The last type we're going to discuss here is W, which stands for "weaponized." This came out of the early cold-war effort at making tubes that were of higher quality and tighter tolerances than consumer-quality tubes. W types could theoretically be used for anything, but they're most often seen on computer tubes of the era.

Ws did not last very long as even the military found out that the Ws really did not perform any better than normal lot tubes, and did not warrant a premium price or designation. W-designated tubes are electrically equivalent to their non-W versions, and may be freely interchanged.

Industrial and Special Purpose Tubes

I'm not sure whether this comes from RCA, the RMA or elsewhere, but there are a number of "special purpose" or industrial tubes that do not follow the RMA nomenclature. There are a few with three-digit numbers, but most are four digits long: example: a 5965.

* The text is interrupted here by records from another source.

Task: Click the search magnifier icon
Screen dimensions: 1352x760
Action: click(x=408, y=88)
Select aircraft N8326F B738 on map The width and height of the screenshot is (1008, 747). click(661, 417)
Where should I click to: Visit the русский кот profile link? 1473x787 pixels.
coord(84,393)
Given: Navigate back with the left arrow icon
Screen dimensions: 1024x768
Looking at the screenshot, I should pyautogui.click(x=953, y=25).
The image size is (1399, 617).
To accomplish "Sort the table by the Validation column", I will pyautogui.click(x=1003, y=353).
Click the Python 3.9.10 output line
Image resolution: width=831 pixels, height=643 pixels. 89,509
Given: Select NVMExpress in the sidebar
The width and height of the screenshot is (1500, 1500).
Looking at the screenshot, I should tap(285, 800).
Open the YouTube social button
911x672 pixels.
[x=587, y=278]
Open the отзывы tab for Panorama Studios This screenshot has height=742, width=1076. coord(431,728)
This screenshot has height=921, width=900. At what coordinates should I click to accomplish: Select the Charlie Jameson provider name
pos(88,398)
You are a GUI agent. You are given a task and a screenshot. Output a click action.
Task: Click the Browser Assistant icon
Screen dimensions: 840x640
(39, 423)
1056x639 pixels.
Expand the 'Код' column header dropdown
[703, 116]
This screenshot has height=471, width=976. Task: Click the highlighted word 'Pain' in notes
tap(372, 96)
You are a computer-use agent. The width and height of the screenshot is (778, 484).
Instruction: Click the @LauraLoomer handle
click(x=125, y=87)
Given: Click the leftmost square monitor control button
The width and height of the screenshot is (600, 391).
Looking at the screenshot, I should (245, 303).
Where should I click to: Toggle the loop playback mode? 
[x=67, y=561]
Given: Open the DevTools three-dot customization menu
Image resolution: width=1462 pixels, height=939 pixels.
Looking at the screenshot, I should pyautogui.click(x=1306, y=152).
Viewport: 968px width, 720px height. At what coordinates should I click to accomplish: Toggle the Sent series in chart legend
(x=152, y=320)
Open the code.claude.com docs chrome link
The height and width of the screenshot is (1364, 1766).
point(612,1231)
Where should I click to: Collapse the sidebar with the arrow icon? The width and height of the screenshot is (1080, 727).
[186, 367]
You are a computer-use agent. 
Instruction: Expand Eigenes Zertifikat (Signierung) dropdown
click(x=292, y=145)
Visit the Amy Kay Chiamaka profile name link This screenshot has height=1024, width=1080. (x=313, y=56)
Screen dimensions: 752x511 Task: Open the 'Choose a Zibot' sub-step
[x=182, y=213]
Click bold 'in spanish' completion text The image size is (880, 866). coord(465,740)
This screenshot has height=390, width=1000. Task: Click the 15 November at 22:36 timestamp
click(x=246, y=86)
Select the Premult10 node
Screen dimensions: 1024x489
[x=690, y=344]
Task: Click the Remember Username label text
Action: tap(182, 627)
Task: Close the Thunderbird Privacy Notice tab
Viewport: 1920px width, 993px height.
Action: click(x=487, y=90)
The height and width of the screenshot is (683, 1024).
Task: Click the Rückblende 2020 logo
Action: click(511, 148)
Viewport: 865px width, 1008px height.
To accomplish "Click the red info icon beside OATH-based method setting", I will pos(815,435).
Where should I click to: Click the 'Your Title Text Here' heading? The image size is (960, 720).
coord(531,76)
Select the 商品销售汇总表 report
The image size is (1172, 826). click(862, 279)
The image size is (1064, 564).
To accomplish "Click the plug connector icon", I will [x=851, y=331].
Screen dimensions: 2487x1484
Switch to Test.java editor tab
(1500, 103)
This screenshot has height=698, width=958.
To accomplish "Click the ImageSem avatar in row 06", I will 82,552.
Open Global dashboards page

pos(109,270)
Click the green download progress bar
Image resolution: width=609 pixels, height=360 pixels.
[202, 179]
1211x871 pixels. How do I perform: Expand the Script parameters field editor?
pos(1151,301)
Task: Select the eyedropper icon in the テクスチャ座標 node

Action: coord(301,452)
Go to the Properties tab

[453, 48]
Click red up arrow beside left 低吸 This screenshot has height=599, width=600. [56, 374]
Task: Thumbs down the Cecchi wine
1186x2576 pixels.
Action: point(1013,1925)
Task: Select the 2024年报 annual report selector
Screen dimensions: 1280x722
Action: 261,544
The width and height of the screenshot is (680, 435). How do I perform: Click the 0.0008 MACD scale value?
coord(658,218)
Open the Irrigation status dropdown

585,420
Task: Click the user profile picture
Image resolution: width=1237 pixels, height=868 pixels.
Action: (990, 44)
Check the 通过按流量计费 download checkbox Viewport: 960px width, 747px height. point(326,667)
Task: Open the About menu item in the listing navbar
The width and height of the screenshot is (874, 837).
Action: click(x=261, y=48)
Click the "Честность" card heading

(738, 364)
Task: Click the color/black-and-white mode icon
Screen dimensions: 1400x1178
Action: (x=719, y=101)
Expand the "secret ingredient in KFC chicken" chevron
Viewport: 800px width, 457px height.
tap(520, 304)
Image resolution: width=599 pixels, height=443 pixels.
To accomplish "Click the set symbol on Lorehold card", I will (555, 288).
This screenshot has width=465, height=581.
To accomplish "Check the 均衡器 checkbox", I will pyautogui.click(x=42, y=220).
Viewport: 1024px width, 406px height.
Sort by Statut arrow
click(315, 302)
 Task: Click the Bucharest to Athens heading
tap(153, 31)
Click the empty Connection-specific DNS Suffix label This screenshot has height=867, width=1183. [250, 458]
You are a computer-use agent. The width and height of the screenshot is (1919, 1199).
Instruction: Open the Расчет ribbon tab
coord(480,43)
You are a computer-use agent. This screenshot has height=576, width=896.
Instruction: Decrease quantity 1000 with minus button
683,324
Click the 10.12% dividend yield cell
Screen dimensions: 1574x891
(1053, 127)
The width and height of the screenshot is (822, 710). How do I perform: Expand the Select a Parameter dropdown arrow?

You don't see many industrial tubes in old radios, except in cases where an industrial tube can be substituted for a regular tube. An example would be a 6057, which is a "special" 12AX7 (the characteristics are the same but the input and output capacitance are much lower). You do see industrial tubes in test equipment and other applications where tubes are used.

ECC Tubes

ECC is a european nomenclature, and I believe they came from manufacturers Philips and Mullard. As far as US tubes go, many US tubes have an equivalent ECC number, and vice-versa. An example is the 12AX7, which is the equivalent of an ECC83, so you can use them interchangably.

ECC numbers are sequential, not coded, so you can't read tube characteristics from them the way you can with an RMA tube. Example:

ECC81ECC82ECC83ECC84
ECC # RMA Equiv.
ECC81 12AT7
ECC82 12AU7
ECC83 12AX7
ECC84 6CW7

ECC equivalent numbers begin to appear in the 1965 RCA Receiving Tube Manual (RC-24).

Other Numbers

There a few other numbers that commonly appear on American tubes.

JAN stands for Joint Army Navy, and is typically found on tubes from the WW2 and early cold-war era. I do not know exactly when the JAN marking appeared or disappeared.

Many tubes have a code that tells the actual factory, date of manufacture, possibly a lot number and more. Due to the large number of tube types made, a given factory only made a number types. Codes vary from manufacturer to manufacturer. Unfortunately I do not have tables to interpret them.